Memory allocation, left-division operator

Why does the left-division operator allocates comparatively that much memory?

# Data
x = [ones(1000) rand(1000)]
y = rand(1000)

# Benchmark I (left-divison)
@btime ($x \ $y)
  4.089 μs (29 allocations: 91.67 KiB)
2-element Vector{Float64}:

# Benchmark II (OLS formula)
@btime (inv($x'*$x)*x'*y)
  2.143 μs (8 allocations: 1.56 KiB)
2-element Vector{Float64}:

# Benchmark III (using mul!())
xtimesx = zeros(size(x, 2), size(x, 2))
xtimesy = zeros(size(x, 2))
@btime inv(mul!($xtimesx, $x', $x))*mul!($xtimesy, $x', $y)
  2.201 μs (5 allocations: 1.38 KiB)
2-element Vector{Float64}:

Is there a way to get the results without any allocation? I am aware of this discussion, but I could not find a discussion about the subject regarding allocations.

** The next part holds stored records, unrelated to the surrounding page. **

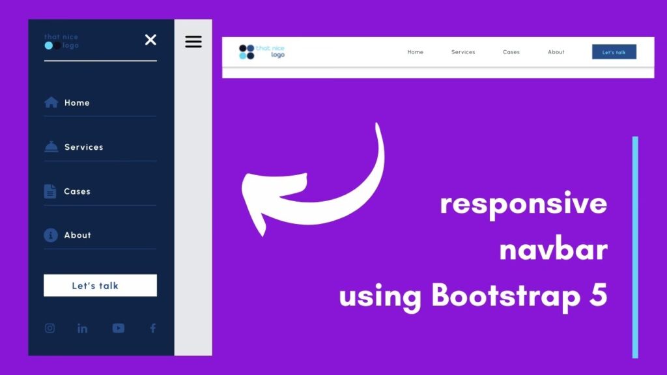The height and width of the screenshot is (375, 667).
Task: Close the sidebar menu with the X
Action: [150, 40]
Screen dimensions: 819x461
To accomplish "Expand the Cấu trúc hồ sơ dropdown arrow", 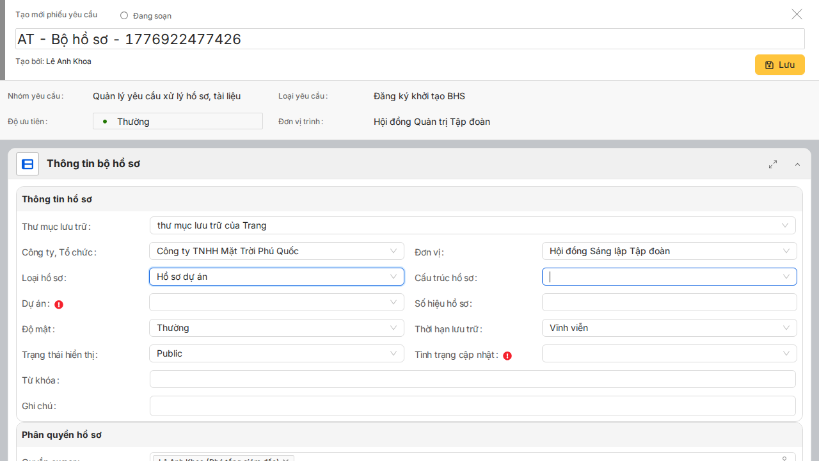I will click(x=786, y=277).
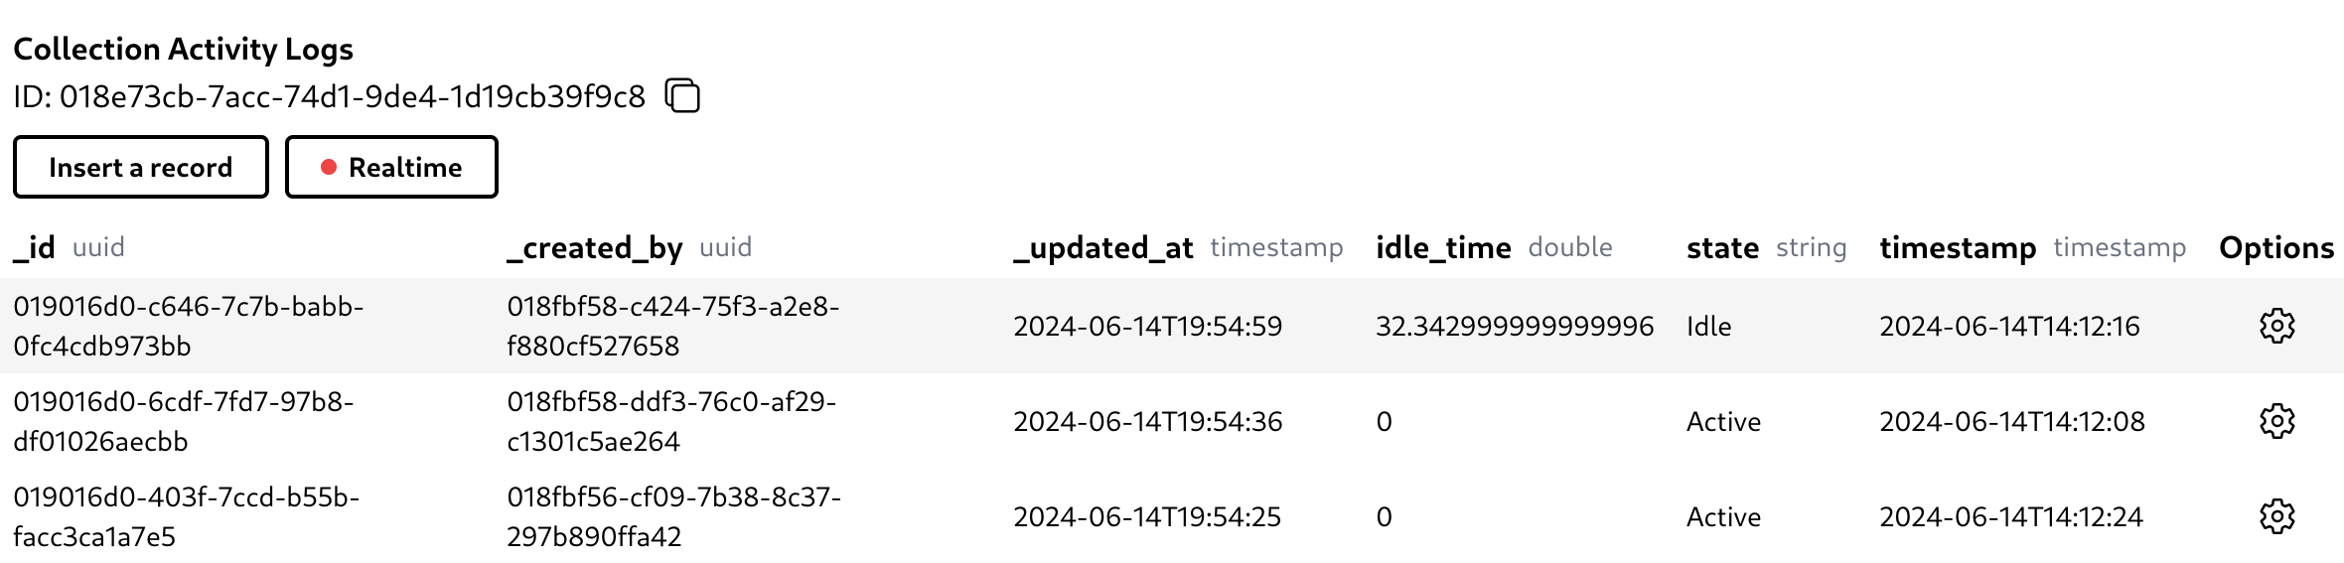2344x563 pixels.
Task: Copy the collection ID to clipboard
Action: (682, 96)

Because it does pivoted QR, which is more expensive (but more stable) than the normal-equations approach (what you are calling the “OLS formula”). In particular, when minimizing \Vert Ax - b\Vert, the QR method needs to allocate storage comparable in size to the original matrix A, whereas the normal-equation approach needs allocations only proportional to the size of the much smaller matrix A^T A. See also:

Note, by the way, that inv(x'*x) * x' * y is suboptimal in multiple respects. (Besides the potential inaccuracy compared to QR if x is badly conditioned.) First, you don’t really need to invert the matrix. You can use (x'x) \ ... instead, or even cholesky(Hermitian(x'x)) \ ... to explicitly tell Julia to use a Cholesky factorization since x'x is SPD. Second, beware that multiplication in Julia is left-associative, so inv(x'*x) * x' * y is really computing (inv(x'*x) * x') * y, which requires an inefficient matrix–matrix product, rather than inv(x'*x) * (x' * y) that involves a matrix–vector product. Parentheses matter (for performance) in matrix expressions!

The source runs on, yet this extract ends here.